* ACTIVITY:
Once you reach the line containing "ADZ (80, 65)" in the data below, restate each line word for word up to and including the one containing "Innskrá (250, 68)".

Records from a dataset
%%
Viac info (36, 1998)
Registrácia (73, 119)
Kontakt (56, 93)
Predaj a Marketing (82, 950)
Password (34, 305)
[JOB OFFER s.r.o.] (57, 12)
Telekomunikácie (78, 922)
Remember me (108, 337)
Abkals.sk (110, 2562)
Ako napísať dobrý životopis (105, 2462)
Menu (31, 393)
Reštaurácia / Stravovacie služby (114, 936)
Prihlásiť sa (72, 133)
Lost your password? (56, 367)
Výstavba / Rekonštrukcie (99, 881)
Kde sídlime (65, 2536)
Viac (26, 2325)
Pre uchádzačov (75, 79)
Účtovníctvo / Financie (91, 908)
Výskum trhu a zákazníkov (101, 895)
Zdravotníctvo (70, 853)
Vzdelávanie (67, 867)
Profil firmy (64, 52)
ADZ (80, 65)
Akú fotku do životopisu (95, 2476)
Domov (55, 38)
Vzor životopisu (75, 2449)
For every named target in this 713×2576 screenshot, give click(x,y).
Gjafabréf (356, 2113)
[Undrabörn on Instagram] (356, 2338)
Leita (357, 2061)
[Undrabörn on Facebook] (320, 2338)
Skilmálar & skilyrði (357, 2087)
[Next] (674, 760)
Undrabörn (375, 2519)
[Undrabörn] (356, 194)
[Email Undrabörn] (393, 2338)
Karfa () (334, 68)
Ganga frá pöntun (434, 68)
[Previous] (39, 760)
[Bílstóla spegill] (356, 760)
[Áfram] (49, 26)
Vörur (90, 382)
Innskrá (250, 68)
%%
%%
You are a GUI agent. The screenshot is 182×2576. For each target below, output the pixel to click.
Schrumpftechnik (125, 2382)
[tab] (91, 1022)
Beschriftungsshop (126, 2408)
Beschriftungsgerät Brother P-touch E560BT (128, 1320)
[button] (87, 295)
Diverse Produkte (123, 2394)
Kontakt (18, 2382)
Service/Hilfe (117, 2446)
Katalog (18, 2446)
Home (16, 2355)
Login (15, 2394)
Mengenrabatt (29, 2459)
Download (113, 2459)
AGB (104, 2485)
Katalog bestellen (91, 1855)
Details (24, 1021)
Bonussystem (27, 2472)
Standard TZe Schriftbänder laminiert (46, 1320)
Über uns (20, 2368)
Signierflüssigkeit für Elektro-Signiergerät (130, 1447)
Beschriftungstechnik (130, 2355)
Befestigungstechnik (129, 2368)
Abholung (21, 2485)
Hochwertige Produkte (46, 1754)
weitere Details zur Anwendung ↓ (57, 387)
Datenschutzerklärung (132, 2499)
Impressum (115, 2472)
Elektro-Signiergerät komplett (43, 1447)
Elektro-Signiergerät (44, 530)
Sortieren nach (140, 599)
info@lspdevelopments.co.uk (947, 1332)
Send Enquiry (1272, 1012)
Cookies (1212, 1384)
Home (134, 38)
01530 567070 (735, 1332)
%%
* ANSWER TO THE EXERCISE:
ADZ (80, 65)
Akú fotku do životopisu (95, 2476)
Domov (55, 38)
Vzor životopisu (75, 2449)
For every named target in this 713×2576 screenshot, give click(x,y).
Gjafabréf (356, 2113)
[Undrabörn on Instagram] (356, 2338)
Leita (357, 2061)
[Undrabörn on Facebook] (320, 2338)
Skilmálar & skilyrði (357, 2087)
[Next] (674, 760)
Undrabörn (375, 2519)
[Undrabörn] (356, 194)
[Email Undrabörn] (393, 2338)
Karfa () (334, 68)
Ganga frá pöntun (434, 68)
[Previous] (39, 760)
[Bílstóla spegill] (356, 760)
[Áfram] (49, 26)
Vörur (90, 382)
Innskrá (250, 68)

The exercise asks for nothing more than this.